Activity: Quote exactly and only this range of lines in the data below: the line that holds "Click the warning" to the line that holds "Click the swap", both included.

════

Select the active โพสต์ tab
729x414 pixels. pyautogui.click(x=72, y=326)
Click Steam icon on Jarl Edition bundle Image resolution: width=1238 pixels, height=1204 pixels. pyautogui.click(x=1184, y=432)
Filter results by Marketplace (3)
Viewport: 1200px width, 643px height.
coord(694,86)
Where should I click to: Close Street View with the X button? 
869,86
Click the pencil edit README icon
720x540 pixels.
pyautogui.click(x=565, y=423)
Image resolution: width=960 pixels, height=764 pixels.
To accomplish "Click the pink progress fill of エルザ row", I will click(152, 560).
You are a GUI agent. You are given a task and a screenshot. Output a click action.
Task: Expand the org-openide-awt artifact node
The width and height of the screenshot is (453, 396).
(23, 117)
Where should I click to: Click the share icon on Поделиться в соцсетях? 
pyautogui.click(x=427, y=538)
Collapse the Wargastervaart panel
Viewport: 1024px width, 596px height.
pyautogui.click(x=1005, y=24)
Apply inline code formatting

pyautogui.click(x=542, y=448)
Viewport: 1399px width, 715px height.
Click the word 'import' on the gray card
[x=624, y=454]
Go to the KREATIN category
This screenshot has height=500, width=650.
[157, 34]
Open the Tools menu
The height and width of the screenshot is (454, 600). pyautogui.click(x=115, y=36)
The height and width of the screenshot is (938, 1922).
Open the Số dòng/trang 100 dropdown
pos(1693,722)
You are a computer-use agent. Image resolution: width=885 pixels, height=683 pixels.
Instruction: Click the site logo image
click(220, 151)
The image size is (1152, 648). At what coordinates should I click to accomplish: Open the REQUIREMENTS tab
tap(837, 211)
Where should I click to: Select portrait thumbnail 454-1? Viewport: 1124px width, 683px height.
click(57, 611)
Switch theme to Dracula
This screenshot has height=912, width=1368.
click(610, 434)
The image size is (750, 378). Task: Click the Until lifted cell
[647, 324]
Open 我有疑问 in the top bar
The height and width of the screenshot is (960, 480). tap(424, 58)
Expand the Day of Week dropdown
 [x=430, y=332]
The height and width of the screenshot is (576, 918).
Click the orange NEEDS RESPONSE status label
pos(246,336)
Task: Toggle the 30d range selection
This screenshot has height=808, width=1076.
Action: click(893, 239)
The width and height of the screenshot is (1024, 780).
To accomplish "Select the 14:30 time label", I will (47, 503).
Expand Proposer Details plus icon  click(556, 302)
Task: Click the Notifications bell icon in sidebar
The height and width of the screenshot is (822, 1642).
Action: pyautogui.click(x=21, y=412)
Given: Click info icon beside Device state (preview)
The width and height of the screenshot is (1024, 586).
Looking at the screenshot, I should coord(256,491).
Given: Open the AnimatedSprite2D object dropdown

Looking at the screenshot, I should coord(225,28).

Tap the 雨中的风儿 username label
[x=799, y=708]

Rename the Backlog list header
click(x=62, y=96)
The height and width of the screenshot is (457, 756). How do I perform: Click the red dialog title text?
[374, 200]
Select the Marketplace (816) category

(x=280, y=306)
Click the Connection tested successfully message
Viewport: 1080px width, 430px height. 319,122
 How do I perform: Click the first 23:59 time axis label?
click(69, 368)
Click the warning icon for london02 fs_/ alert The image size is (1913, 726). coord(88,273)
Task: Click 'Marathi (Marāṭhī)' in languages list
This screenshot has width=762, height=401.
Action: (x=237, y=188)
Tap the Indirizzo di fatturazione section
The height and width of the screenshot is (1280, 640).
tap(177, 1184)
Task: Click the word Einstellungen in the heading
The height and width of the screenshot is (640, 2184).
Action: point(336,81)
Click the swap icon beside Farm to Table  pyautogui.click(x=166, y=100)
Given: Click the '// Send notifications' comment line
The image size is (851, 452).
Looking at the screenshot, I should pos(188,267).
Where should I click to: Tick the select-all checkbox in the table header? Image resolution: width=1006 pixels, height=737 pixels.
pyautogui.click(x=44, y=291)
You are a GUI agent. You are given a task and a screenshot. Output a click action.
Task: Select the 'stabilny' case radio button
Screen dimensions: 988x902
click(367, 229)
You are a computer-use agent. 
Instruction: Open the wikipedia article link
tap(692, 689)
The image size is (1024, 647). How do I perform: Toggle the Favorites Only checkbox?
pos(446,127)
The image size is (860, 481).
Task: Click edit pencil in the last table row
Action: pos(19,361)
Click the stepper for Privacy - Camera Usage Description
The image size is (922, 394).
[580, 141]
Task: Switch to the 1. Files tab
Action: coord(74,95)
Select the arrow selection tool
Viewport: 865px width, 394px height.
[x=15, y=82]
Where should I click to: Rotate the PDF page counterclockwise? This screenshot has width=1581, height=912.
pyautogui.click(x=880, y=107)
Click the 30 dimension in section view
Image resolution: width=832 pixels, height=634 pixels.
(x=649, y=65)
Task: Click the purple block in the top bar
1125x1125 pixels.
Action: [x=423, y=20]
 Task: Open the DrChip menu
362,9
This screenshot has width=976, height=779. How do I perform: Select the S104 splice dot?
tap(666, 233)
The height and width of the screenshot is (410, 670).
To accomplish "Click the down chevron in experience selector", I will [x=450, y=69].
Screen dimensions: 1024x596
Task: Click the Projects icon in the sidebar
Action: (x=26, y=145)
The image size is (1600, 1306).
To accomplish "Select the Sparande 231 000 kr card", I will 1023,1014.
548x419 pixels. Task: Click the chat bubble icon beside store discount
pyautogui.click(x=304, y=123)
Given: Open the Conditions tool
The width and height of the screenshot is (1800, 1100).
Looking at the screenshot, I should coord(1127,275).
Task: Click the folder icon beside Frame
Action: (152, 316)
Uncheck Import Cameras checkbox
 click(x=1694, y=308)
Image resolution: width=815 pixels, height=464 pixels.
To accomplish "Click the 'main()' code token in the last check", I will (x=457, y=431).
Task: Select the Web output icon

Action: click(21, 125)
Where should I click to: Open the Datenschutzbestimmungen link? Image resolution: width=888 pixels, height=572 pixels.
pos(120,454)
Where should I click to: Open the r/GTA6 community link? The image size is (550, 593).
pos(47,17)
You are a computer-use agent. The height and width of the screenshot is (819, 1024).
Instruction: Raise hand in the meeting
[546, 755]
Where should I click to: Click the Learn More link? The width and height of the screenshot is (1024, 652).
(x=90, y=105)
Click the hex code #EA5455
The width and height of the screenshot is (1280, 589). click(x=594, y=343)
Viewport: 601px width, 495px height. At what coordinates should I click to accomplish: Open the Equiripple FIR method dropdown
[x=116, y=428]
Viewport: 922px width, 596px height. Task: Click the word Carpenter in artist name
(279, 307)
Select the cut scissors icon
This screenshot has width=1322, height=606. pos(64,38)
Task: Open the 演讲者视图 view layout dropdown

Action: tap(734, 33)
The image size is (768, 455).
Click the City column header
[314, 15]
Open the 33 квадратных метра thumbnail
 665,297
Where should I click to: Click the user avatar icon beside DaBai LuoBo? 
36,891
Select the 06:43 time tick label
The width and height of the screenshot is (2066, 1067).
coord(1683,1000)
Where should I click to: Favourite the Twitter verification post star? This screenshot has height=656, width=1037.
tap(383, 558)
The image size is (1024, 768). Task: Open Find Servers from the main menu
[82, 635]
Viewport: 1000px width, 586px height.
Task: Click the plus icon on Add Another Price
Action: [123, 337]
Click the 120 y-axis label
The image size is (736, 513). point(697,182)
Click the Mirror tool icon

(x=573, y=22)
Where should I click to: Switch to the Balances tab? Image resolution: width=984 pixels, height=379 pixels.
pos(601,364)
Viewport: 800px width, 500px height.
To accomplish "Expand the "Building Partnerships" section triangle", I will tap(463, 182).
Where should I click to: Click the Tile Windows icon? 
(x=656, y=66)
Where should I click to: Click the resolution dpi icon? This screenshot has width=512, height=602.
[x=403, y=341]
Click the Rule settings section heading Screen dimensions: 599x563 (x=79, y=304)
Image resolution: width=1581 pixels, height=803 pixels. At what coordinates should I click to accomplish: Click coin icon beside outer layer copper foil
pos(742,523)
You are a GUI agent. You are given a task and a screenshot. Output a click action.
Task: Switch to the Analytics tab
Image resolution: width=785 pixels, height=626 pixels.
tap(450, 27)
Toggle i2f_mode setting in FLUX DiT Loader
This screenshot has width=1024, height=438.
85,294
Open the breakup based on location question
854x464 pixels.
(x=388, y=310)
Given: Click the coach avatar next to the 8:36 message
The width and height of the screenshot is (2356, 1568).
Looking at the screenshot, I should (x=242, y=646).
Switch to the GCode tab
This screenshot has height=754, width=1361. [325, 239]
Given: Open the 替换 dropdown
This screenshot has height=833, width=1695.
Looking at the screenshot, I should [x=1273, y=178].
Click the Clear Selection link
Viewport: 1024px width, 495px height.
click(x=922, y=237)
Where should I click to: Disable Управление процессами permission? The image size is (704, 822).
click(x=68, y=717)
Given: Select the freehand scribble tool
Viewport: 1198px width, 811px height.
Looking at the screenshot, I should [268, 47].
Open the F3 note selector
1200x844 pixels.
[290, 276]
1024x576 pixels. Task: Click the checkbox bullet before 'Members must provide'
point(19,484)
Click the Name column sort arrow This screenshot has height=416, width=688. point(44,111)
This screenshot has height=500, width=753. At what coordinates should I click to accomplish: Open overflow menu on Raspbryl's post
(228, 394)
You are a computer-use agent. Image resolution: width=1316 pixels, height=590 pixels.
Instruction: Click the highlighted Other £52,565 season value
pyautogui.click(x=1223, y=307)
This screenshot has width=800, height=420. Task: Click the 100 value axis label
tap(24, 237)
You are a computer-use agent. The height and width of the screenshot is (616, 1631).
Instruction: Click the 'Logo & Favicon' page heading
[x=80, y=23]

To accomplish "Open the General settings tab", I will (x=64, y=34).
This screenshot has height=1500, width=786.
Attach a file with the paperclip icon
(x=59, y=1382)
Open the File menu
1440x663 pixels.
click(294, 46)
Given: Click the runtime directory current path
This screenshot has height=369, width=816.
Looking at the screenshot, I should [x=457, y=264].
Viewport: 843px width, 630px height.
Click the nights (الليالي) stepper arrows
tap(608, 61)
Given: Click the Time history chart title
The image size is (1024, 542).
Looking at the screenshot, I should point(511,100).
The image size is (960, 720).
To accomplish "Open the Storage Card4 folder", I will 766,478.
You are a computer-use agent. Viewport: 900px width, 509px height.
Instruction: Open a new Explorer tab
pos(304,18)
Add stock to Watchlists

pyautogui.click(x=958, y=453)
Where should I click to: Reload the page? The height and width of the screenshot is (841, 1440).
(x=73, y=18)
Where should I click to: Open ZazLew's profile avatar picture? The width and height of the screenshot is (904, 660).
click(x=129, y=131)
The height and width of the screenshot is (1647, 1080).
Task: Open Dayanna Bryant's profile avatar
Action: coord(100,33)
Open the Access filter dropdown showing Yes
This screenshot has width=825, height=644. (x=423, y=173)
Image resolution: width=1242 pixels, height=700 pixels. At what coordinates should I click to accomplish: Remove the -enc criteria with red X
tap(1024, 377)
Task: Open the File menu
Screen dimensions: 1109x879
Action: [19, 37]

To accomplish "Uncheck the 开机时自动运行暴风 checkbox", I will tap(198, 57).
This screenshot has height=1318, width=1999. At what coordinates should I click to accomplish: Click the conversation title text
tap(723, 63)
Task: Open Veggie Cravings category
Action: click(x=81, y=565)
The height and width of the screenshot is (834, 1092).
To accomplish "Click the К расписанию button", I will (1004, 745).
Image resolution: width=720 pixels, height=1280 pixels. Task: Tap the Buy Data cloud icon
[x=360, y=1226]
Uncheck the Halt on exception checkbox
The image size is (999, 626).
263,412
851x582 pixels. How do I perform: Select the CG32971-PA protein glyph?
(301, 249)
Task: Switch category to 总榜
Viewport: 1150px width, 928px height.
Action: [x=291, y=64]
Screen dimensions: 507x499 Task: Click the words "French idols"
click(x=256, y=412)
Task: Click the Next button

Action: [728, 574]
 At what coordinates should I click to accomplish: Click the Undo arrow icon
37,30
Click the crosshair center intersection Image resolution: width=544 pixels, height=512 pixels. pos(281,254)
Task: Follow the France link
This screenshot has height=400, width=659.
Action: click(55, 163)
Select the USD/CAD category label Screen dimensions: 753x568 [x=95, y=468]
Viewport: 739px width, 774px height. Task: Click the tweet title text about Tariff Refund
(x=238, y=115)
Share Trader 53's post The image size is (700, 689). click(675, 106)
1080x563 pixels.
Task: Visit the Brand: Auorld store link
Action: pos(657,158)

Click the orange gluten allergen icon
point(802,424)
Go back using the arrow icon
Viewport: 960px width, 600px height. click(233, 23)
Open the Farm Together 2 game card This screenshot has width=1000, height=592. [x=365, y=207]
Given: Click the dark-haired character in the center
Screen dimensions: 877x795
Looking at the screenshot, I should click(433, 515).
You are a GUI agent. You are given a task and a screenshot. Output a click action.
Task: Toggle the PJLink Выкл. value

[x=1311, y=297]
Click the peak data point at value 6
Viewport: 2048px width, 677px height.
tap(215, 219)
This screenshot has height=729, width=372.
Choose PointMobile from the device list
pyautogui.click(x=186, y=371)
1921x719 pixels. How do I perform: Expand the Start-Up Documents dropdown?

════

Solved problem:
Click the warning icon for london02 fs_/ alert The image size is (1913, 726). coord(88,273)
Task: Click 'Marathi (Marāṭhī)' in languages list
This screenshot has width=762, height=401.
Action: (x=237, y=188)
Tap the Indirizzo di fatturazione section
The height and width of the screenshot is (1280, 640).
tap(177, 1184)
Task: Click the word Einstellungen in the heading
The height and width of the screenshot is (640, 2184).
Action: point(336,81)
Click the swap icon beside Farm to Table  pyautogui.click(x=166, y=100)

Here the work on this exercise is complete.